NOTE 1 – BASIS OF PRESENTATION

        Franklin Covey Co. (the Company) provides integrated consulting, training, and performance enhancement solutions to organizations and individuals in productivity, leadership, strategy execution, sales force effectiveness, effective communications, and other areas. Each integrated solution may include components of training and consulting, assessment, and other application tools that are generally available in electronic or paper-based formats. The Company’s products and services are available through professional consulting services, public workshops, retail stores, catalogs, and the Internet at www.franklincovey.com. The Company’s historically best-known offerings include the FranklinCovey PlannerTM, the productivity workshop entitled, “Focus: Achieving Your Highest Priorities,” and courses based on the best-selling book, The Seven Habits of Highly Effective People. The Company’s new offerings include facilitated work sessions, a course entitled “The 4 Disciplines of Execution”, and its assessment tool, xQ (Execution Quotient).

        The accompanying unaudited condensed consolidated financial statements reflect, in the opinion of management, all adjustments (which include only normal recurring adjustments) necessary to present fairly the financial position and results of operations of the Company as of the dates and for the periods indicated. Certain information and footnote disclosures normally included in financial statements prepared in accordance with accounting principles generally accepted in the United States of America have been condensed or omitted pursuant to Securities and Exchange Commission (SEC) rules and regulations. The information included in this quarterly report on Form 10-Q should be read in conjunction with the financial statements and related notes included in the Company’s Annual Report on Form 10-K for the fiscal year ended August 31, 2004.

        The preparation of financial statements in conformity with accounting principles generally accepted in the United States of America requires management to make estimates and assumptions that affect the reported amounts of assets and liabilities and the disclosure of contingent assets and liabilities at the dates of the financial statements, and the reported amounts of revenues and expenses during the reporting periods. Actual results could differ from those estimates.

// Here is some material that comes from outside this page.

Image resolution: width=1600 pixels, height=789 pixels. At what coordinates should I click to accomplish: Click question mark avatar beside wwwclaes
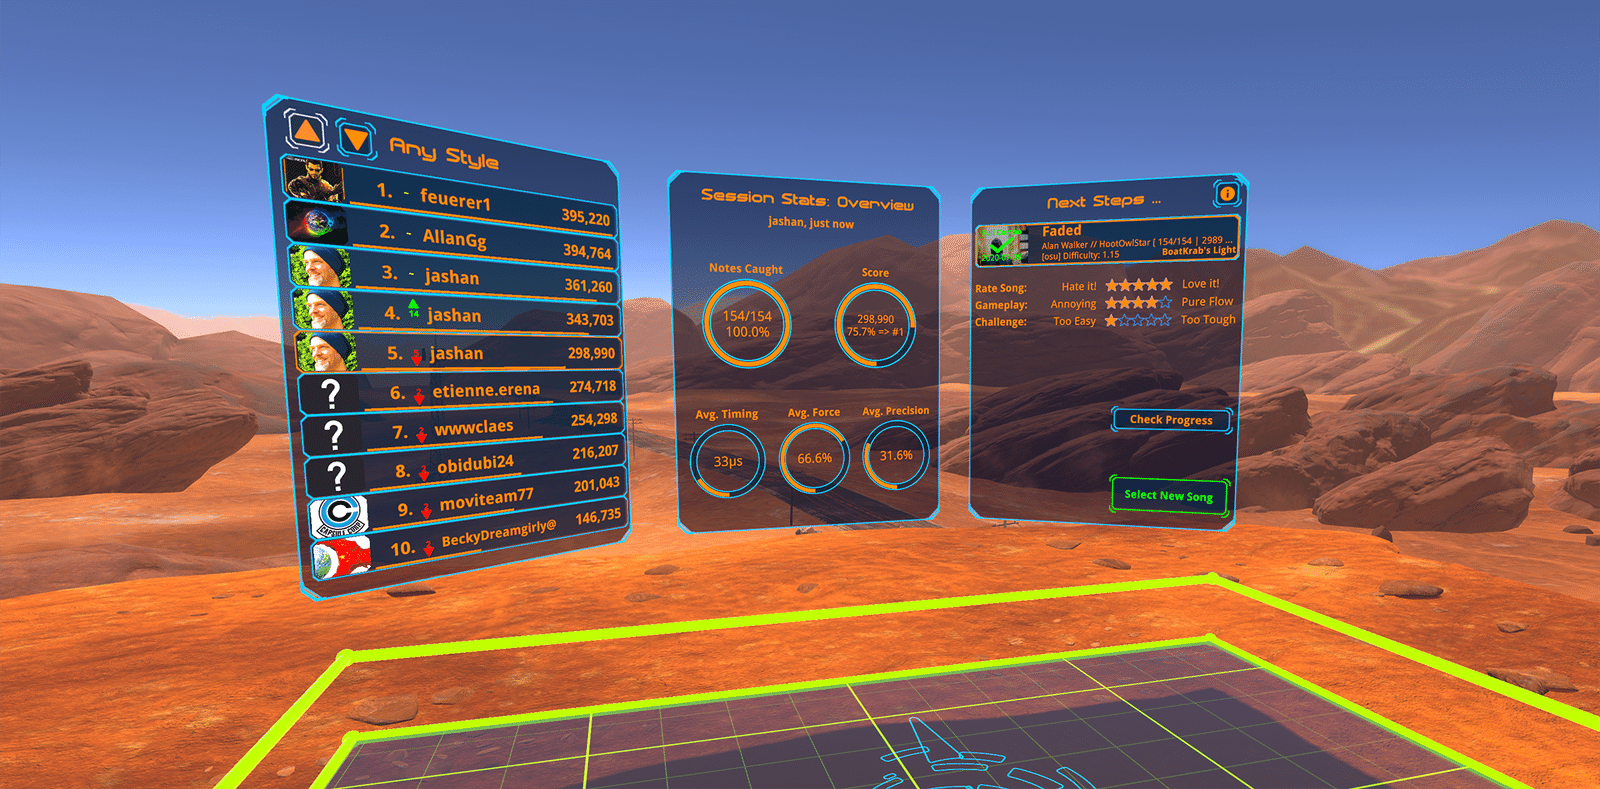[x=334, y=435]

        The Company utilizes a modified 52/53-week fiscal year that ends on August 31 of each year. Corresponding quarterly periods generally consist of 13-week periods that end on November 27, 2004, February 26, 2005, and May 28, 2005 during fiscal 2005. Under the modified 52/53-week fiscal year, the quarter ended November 27, 2004 had two fewer business days than the quarter ended November 29, 2003.

        The results of operations for the quarter ended November 27, 2004 are not indicative of results expected for the entire fiscal year ending August 31, 2005.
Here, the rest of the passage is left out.